SECTION XV.  Des coupes, profils, élévations & façades, tant des bâtimens civils que des ouvrages de fortification, & autres. Pl. 8. 9. 11. & 13.

PREMIEREMENT DES COUPES.

1. DANS les coupes des ouvrages & des bâtimens, tant dans l’Architecture civile que dans la militaire, les endroits privés de lumiere, comme le fond des chambres, des greniers & des caves & autres souterreins, se lavent d’une teinte unie d’encre de la Chine, (Sect. 3. art. 8.) laquelle doit être d’autant plus forte, que ces fonds sont plus reculés, en épargnant l’épaisseur des murs & des cloisons de charpente & de planches, ainsi que toute la charpente du comble du bâtiment, lesquelles cloisons & charpentes seront lavées selon qu’il conviendra à ces natures d’ouvrages (Sect. 3. art. 2.) Ainsi dans la coupe d’un bâtiment, (pl. 11. fig. 4.) prise sur son plan, (fig. 1.) selon les lignes AB, BC & CD, le fond des chambres I & K, ainsi que celui du grenier L, & celui de la cave P étant plus reculé que le fond M NO, (même fig. 4.) qui est le mur de l’allée, jusqu’au fond de la cave qui perce le bâtiment, pour communiquer de la cour au jardin, doit être lavé d’une teinte entiere d’encre de la Chine, & le fond MNO d’une demi-teinte, parce que celui-ci est moins reculé.

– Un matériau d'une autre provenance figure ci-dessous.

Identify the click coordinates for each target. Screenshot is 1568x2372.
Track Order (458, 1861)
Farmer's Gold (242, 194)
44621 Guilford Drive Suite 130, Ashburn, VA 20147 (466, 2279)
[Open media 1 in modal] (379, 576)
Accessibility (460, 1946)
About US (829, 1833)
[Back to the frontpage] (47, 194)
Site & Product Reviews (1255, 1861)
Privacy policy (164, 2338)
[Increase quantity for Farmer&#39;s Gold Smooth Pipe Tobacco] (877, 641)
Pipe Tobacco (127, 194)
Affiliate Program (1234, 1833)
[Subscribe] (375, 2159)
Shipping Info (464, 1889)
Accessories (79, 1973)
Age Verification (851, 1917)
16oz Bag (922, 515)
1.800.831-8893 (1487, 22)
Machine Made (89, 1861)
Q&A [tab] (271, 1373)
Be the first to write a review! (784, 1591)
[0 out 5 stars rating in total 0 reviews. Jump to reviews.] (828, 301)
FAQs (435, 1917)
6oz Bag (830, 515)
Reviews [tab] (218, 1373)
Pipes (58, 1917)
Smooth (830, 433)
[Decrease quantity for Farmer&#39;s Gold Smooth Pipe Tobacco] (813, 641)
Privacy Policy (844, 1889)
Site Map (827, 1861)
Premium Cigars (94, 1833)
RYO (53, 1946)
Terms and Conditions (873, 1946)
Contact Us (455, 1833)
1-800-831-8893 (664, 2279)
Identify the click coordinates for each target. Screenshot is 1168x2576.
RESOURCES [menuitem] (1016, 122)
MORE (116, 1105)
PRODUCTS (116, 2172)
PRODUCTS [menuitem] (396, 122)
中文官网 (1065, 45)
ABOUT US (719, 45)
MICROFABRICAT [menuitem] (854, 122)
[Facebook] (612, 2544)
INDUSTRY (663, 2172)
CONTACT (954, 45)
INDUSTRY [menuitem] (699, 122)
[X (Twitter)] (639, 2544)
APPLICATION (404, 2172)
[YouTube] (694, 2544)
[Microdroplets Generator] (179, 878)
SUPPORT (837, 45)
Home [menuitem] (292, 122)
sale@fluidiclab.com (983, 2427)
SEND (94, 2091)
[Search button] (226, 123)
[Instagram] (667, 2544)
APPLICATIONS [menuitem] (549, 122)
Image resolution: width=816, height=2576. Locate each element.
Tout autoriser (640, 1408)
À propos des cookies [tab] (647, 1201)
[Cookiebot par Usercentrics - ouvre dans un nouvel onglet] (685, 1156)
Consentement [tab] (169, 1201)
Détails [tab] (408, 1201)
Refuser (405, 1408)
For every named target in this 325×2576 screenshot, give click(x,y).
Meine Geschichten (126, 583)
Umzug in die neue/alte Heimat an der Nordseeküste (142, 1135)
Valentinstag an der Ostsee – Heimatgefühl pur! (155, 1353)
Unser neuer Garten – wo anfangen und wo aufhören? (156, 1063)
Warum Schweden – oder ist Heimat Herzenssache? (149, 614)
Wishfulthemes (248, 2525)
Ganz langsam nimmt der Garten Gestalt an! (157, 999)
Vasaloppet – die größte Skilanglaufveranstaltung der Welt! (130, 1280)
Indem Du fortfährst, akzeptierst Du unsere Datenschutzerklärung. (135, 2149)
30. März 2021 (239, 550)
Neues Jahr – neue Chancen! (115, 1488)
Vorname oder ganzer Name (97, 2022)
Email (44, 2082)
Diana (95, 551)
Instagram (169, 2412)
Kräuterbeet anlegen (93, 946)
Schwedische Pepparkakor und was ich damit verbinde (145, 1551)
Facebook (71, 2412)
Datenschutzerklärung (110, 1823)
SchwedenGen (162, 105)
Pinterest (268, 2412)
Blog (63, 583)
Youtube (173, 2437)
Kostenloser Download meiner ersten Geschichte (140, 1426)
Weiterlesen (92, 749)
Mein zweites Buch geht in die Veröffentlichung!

2. A l’égard de la coupe des terres, elle se lave d’une demi-teinte d’encre de la Chine en bordure le long de la ligne qui en marque leur profil, en adoucissant vers le bas si l’ouvrage subsiste, ou en jaune si c’est un projet. (pl. 13. fig. 1.)

3. Pour ce qui regarde la coupe du pavé, elle se lave en rouge, comme celle de la maçonnerie. (Sect. 3. art. 3.)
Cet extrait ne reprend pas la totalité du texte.